To determine such relationship is one thing, to verify the cause and extent of its existence is another. On top of these is its purpose and implications to social order. By analyzing the characters, their actions and their aspirations from “The Epic of Gilgamesh”, resolutions to the phenomenon can be settled and questions will be answered.
Pillars of Social Order
Because Gilgamesh has a “one-third man, two-third God” identity that resulted to super-natural strength, courage and “beauty” (2), he was basically known as a hero, and ultimately a king of Uruk. For his part, he should maintain his dominance and show his capability to rule on a regular basis to retain the status quo. This is exemplified through his stand against Enkidu (14), challenge to demon-like Humbaba (40) and brawl against Bull of Heaven (50) that was all proclaimed victory across his name. Every triumph was regarded a signal of competence and enduring dominance. However, being a king who possess of powers, ill-effects of abusing it (xix) was inevitable. But the extent of the abuse did not outweigh the extent of dominance, and so, continuing the order. Distant from the tendencies to abuse power, Gilgamesh has a number of virtues like self-discipline (scoring marriage from Ishtar) (50) and camaraderie (developed to a former enemy Enkindu) (14) which strengthened his right to rule.

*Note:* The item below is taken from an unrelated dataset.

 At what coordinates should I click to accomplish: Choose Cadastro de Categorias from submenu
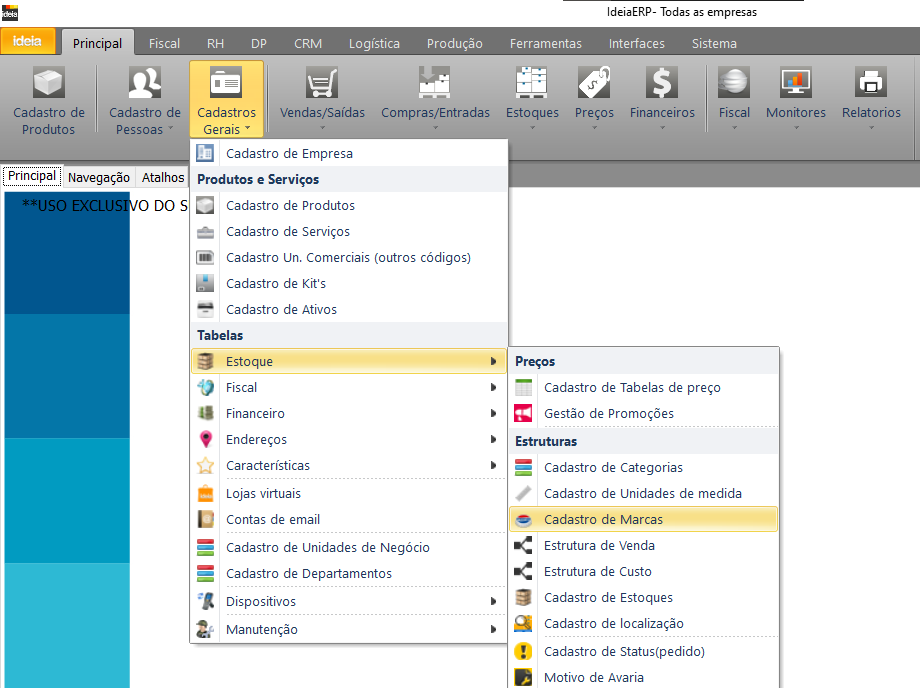613,467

The features of the main character in the epic are compatible to run a city which was regulated by deities. The people are at peace that their kingdom will not be easily penetrated by warfare or profoundly cursed by gods. They can rely to Gilgamesh to do the fighting to outsiders or negotiating to gods as the need arise. They can focus more on household requirements like livelihood, raising children and develop the local economy. With this, social order was met. Thinking of the reverse, when people are equal in power and homogenous in status without the guide of a ruler and an established kingdom, they are highly vulnerable to threats from the outside and the gods would curse without mercy. Civilization could be slowly attained because people are limited in their aspirations of development knowing that instability and lack of direction could annihilate their efforts in an instant.
This drive to subordination as determinant of social order, however, was partially shaken by Enkindu who hated the abusive side of Gilgamesh that ignited a collision (14). Even Enkindu was lost in the confrontation, the conflict emphasized that dominance should be directed strictly to good purpose alone. This showed that even a human from the wild is bounded to guard the acts of the ruler to assure that a certain social order does not result to ill-effects like the abusive tendencies of the dominant. It also exemplified that the dominant-subordinate system would tend to adjust when roles of one another go beyond the rationale behind the creation of the system and deprived the other of substantial power or freedom. Being the goddess of love, Ishtar retaliated against the refused marriage (50) she initiated partly because it is a deviation from the norm opposite her known status. Also, the wife of Utanapishtim demonstrated this friction when she urged her husband and succeeded to reward the hardship of Gilgamesh (96) --- apart from the inherent subordination of women.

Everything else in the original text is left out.